Exercise description: Copy each line from the data that has the word "sidebar" in it.

Source records:

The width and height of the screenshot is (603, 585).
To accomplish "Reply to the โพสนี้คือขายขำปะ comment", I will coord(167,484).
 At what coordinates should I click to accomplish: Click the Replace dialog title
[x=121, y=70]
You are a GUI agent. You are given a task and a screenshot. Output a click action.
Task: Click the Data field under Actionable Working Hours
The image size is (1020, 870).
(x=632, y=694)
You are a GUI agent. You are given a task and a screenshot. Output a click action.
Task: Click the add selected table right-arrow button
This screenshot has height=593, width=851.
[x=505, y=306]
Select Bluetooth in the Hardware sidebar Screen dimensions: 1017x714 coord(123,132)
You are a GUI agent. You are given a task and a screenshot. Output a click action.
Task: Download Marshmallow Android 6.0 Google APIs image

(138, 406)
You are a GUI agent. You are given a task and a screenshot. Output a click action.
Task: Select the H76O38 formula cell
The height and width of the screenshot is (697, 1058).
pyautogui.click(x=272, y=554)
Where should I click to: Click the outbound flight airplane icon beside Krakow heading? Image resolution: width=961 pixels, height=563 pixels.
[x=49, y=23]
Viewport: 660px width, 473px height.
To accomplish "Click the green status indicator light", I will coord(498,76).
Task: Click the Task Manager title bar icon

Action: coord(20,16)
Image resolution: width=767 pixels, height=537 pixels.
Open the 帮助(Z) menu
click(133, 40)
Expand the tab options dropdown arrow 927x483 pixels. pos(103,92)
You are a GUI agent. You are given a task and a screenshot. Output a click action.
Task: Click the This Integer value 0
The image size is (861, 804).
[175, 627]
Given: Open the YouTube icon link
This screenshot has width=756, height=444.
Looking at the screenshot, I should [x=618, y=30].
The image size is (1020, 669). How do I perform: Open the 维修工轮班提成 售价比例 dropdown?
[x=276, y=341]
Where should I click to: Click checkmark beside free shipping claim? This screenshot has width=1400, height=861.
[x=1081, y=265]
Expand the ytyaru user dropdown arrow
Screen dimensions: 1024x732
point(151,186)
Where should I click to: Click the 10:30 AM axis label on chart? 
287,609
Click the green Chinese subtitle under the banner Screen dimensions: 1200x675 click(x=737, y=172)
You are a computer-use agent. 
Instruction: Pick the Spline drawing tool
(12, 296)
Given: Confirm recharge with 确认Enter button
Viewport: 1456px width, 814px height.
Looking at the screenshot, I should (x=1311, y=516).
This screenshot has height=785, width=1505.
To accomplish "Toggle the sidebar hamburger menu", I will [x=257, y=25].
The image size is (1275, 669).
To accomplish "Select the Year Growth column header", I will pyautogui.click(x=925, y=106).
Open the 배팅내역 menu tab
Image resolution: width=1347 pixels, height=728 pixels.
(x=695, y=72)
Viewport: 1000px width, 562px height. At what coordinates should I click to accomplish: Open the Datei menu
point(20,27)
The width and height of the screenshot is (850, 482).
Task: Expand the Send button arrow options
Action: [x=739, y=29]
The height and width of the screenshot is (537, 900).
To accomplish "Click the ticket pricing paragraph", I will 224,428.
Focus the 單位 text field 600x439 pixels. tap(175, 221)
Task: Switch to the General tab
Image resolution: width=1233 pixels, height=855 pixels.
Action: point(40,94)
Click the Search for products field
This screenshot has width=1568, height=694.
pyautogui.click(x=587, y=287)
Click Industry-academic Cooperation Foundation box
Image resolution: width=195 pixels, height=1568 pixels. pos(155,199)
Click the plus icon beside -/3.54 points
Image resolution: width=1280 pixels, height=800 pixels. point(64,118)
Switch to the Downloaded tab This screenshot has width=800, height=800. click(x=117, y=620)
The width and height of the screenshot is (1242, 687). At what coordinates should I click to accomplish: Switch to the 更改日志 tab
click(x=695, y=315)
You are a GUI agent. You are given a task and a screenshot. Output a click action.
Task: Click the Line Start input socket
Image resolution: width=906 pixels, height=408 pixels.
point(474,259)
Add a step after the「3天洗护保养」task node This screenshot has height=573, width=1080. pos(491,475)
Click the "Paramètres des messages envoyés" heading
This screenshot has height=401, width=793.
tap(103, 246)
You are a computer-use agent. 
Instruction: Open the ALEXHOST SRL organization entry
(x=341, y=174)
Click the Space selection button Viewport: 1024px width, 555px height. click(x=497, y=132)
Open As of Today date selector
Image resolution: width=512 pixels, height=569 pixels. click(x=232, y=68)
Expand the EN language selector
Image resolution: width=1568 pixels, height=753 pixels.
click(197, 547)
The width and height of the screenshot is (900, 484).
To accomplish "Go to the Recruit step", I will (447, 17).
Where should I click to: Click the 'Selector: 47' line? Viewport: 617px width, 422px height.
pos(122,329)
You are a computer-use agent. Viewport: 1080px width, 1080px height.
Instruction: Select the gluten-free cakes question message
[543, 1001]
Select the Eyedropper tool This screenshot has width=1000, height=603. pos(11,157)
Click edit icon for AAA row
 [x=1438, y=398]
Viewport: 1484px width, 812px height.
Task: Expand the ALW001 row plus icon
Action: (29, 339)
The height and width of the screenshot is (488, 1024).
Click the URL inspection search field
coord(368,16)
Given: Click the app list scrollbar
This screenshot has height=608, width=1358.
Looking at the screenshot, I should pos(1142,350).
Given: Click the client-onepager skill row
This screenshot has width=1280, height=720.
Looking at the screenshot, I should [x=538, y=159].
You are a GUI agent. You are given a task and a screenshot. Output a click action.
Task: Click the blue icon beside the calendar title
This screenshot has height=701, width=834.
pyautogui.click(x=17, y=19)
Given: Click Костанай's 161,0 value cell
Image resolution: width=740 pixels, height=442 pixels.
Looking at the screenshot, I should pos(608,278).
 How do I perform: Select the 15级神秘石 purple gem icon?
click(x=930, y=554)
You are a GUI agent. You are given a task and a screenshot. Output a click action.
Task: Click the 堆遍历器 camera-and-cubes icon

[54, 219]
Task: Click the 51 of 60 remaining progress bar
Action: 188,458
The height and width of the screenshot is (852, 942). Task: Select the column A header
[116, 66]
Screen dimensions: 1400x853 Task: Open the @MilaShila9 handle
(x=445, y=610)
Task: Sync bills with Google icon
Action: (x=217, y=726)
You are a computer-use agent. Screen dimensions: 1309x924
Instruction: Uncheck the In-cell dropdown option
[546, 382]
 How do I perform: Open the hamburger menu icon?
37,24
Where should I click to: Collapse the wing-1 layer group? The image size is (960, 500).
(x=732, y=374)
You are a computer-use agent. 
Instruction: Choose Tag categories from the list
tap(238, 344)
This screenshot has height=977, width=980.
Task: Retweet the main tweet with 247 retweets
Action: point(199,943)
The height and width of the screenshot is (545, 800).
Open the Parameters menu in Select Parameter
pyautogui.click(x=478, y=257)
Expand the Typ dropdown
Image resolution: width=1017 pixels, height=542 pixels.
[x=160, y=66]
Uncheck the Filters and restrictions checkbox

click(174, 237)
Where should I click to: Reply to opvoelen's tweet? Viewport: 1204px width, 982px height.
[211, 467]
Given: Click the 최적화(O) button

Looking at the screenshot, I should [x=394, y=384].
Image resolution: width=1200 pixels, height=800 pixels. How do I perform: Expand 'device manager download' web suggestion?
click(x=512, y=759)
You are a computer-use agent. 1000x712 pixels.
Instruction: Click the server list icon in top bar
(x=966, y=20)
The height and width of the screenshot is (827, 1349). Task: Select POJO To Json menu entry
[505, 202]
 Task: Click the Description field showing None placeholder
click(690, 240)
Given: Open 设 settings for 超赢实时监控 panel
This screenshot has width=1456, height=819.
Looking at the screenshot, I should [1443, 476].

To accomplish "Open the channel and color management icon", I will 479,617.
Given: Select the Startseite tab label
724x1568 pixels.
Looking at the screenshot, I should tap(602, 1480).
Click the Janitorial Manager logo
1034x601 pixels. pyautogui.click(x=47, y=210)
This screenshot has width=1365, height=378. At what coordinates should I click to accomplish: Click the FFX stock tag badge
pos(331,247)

Output of the exercise:
Select Bluetooth in the Hardware sidebar Screen dimensions: 1017x714 coord(123,132)
To accomplish "Toggle the sidebar hamburger menu", I will [x=257, y=25].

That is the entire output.